- **Text under study**

"""

For next year I’m thinking of taking my D off my insurance and getting the student insurance offered through her college instead (United Healthcare Choice Plus through Gallagher). I’m trying to think of pros/cons. Once concern I have is what happens when she graduates? She is covered until August, but am I able to then put her on my insurance? Does graduating (and thereby her losing coverage) satisfy the “life event” requirement to be able to add her to my insurance? I figure lots of you have experience with this, so I appreciate your comments! TIA!
The school coverage is year round as long as she is enrolled. Pros include that it’s easier and any visits are probably charged to her school account, which makes it easy for you to track/pay. Cons may include that if there is an on-site student health center, she may have to get preauthorization to see a doctor outside of the center - this gets tricky when she is home for the summer and you aren’t anywhere near the student health center (I know this from experience). We went with the school policy because it was roughly the same cost as having her on our private insurance and the policy was wayyyy better than ours.
The loss of insurance is indeed considered a Qualifying Event - if her school insurance will run out sometime in August of the year she graduates, you will want her back on your insurance probably August 1st so there is no gap in coverage. Your plan will usually have a set amount of time after the Qualifying Event date (her graduation) to get the form submitted (of course, you can submit the form before the event occurs) - again, usually coverage is activated the 1st of the month, so plan accordingly.
These are all things that you should be confirming with your own health insurance carrier and her school policy.
@Undercrackers thanks for the reply! I would have never thought of the issue with preauthorization, and you’re right that she will be far away from school during the summer. I’ll definitely check out this issue.
For everyone else, I’d appreciate hearing about other issues so I can check out whether I’d have the same problem. Thanks!
We did this because we carry our own health insurance and so the deductible is huge. When DS went to school his college requires students to have a policy that provides primary care in that state (ours did not) and offered a student policy. It actually cost a little bit less AND covered his wisdom teeth extraction where ours would not. So it paid for itself the first year,
We opted to leave our daughter on our health plan, mostly because we have better coverage.
One thing to consider is coverage if your child will be doing internships or co-ops away from both school and home. You want a plan that has a wide network.
My health plan did not have any in-network providers in the town where my son goes to school (he would have needed to find a ride to a town 20 minutes away). The school plan has in-network providers in our town at home in case he needs to see someone over breaks.

"""

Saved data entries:
"""

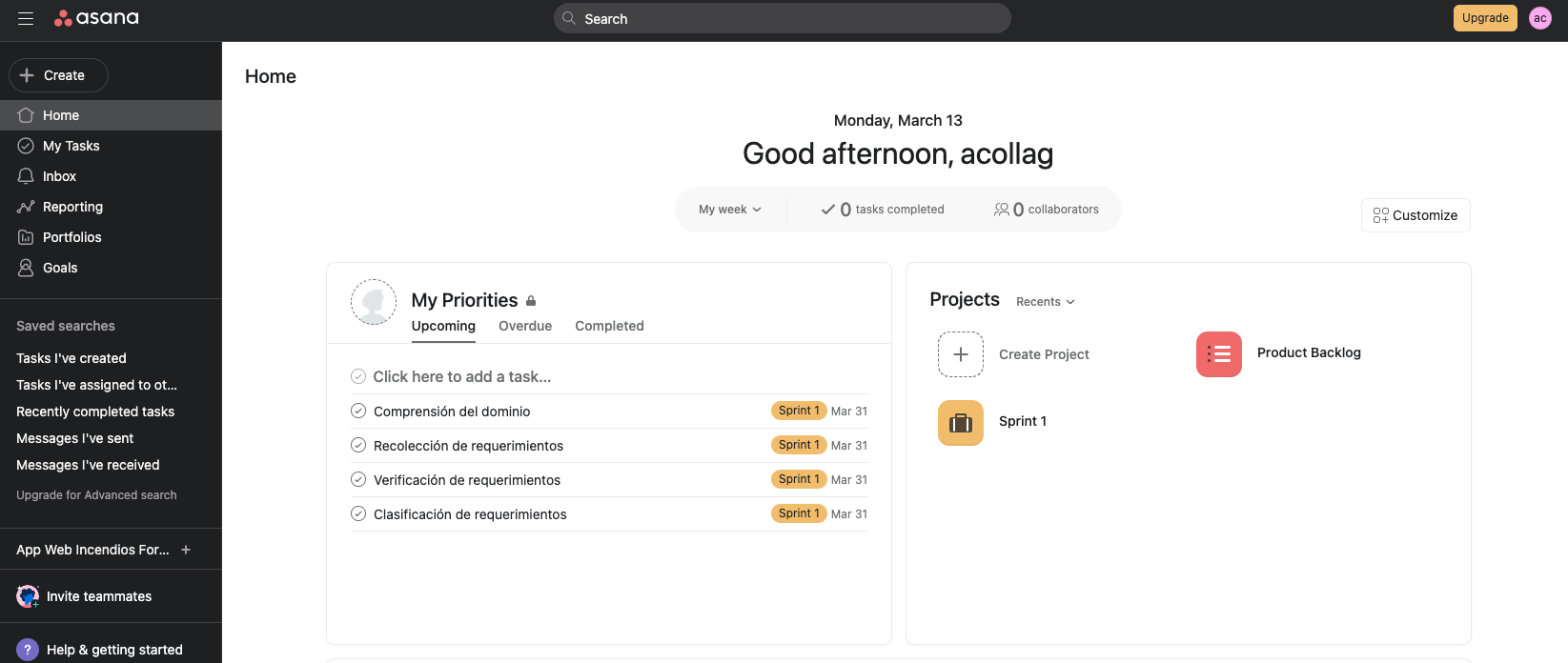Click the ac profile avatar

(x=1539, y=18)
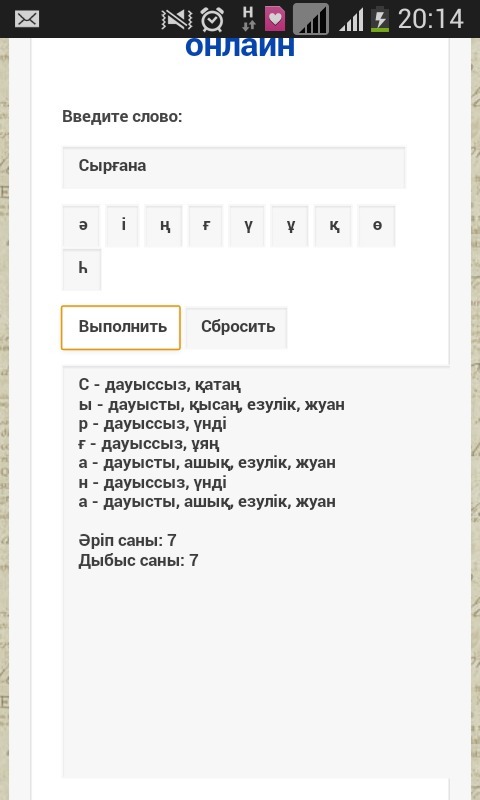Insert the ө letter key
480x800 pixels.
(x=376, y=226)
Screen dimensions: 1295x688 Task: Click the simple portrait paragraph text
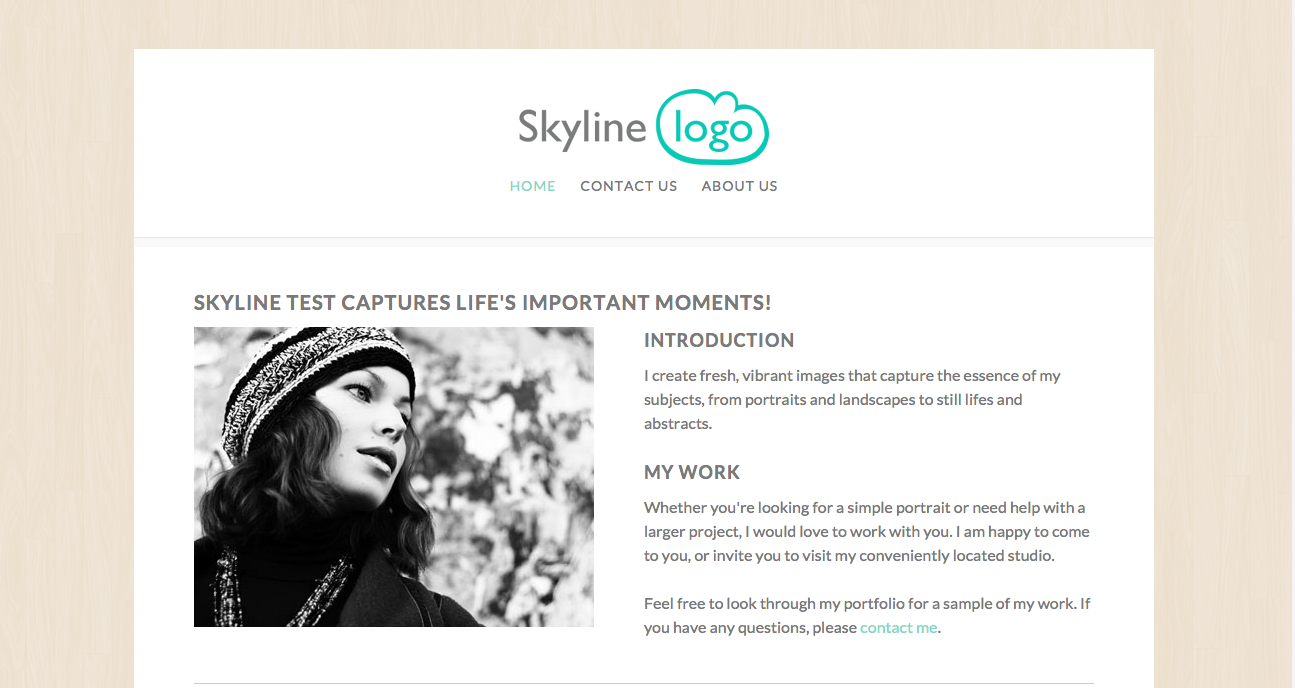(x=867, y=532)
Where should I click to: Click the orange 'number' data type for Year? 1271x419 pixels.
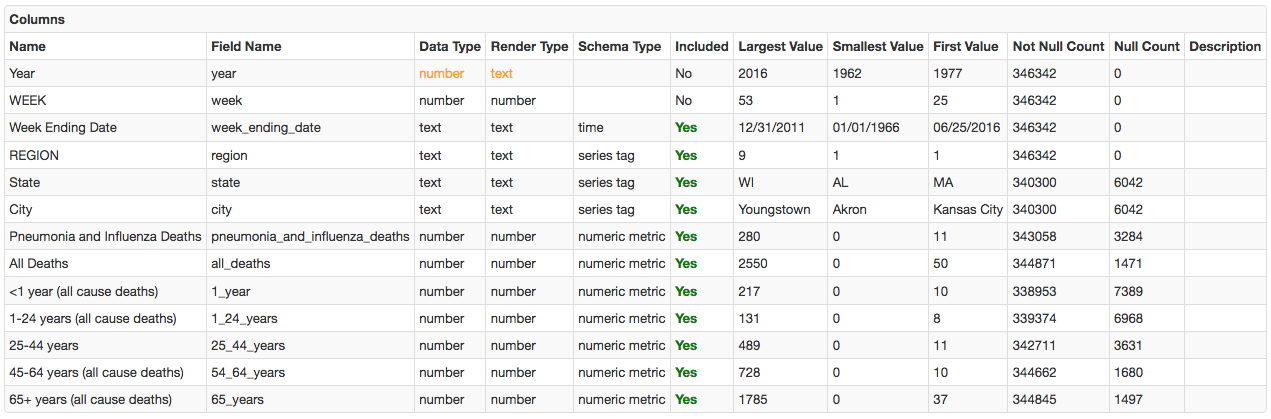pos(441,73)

"""
"""

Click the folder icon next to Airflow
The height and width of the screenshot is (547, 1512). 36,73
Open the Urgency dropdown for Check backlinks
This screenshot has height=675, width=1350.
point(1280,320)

"""

In the discussion above about switching a college student to school health insurance, what procedure did the student policy cover that the family's own plan would not?

- **Solution for this exercise**
The student's wisdom teeth extraction.